In 2012, Hastings and his wife, Patty Quillen, joined the Giving Pledge, promising to donate most of their wealth to charity. They live with their two teenage children in Santa Cruz, a laid-back beach town.

Hastings has kept his day job. At 54, he has gray hair and a youthful goatee. Casually dressed in Silicon Valley style, he roves the Netflix complex in Los Gatos.

The company is a model of disruptive innovation. Hastings and co-founder Marc Rudolph came up with a new idea in 1997: DVDs by mail for a monthly charge, with no late fees. Competitors who couldn’t adapt quickly, that is, Blockbuster, went out of business.

But Hastings disrupted his own company in 2011 and nearly destroyed it. Eager to move to streaming video, he raised prices and announced Netflix would spin off DVD rentals. In four months, the company lost 800,000 subscribers. Its stock price crashed.

Hastings canceled the spinoff, admitted his mistakes, and rebuilt Netflix. The stock price is higher than ever. The number of subscribers has doubled. The company is now producing its own content, including such hit shows as House of Cards and Orange Is the New Black.

“I’m not good at following orders”

Hastings grew up primarily in Washington, D.C. He attended both public and private schools, then majored in math at Bowdoin. He planned to join the Marine Corps, but a summer boot camp showed he wasn’t cut out for military discipline. “I’m not good at following orders,” he says with a smile. Instead, he volunteered for the Peace Corps. Assigned to Swaziland, he taught math and worked on community projects such as building a water tank and keeping bees.
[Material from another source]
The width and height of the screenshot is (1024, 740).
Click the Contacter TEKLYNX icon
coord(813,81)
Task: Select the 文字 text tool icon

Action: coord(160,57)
He loved the flexibility. “There were no rules at all. Just use your initiative.”

His 9th-grade students “had very uneven preparation,” he recalls. “Many were very committed to their education but their poverty made it hard.” Any new teacher learns a lot in the first few years, Hastings says. He learned that “you have to connect with kids.”
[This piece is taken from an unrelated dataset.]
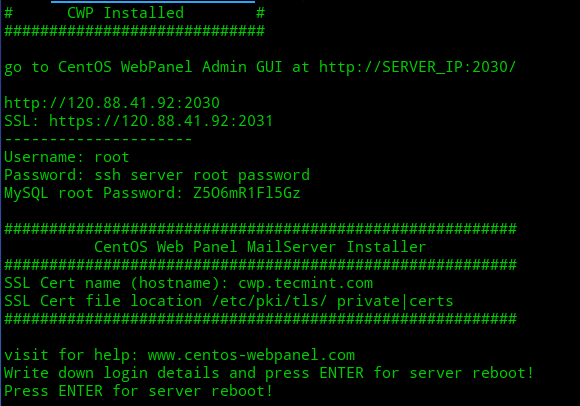The width and height of the screenshot is (580, 406).
Task: Click the Username root line
Action: point(67,157)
After the Peace Corps, Hastings earned a master’s degree at Stanford, specializing in artificial intelligence. He went to work in high tech, then started Pure Software. The company went public in 1995, making Hastings a multimillionaire.

“I didn’t really want to buy yachts,” Hastings told the Wall Street Journal in 2008. “I started looking at education, trying to figure out why our education is lagging when our technology is increasing at great rates and there’s great innovation in so many other areas—health care, biotech, information technology, moviemaking. Why not education?”
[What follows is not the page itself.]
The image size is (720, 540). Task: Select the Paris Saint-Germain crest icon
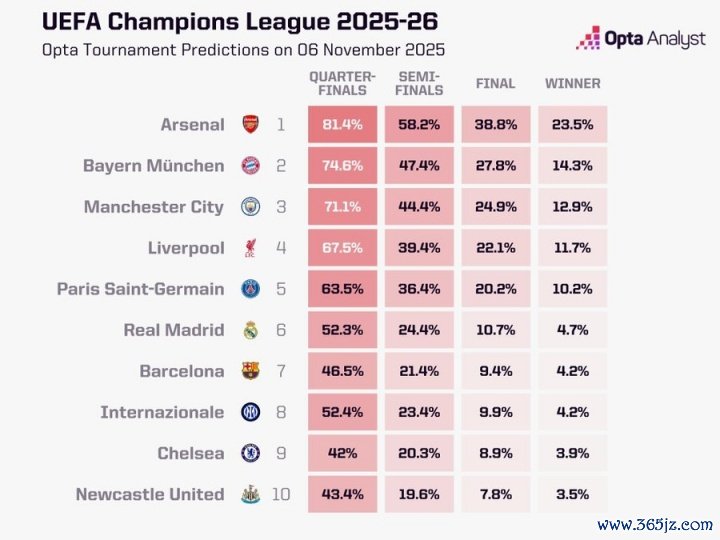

He decided not to “give a little bit here and there,” Hastings says. “My philosophy is to focus on one thing and try to do it really well.” His thing, he decided, would be improving K–12 education. But how?

As an entrepreneur, Hastings was intrigued by the charter movement. He began talking to advocates, such as Don Shalvey, who had started the state’s first charter school as superintendent of the San Carlos School District, just north of Silicon Valley. He also got to know Michael Kirst, a Stanford education professor who had previously served on the state board of education and would do so again in the future. Kirst got Hastings into a master’s program at Stanford’s school of education in 1997.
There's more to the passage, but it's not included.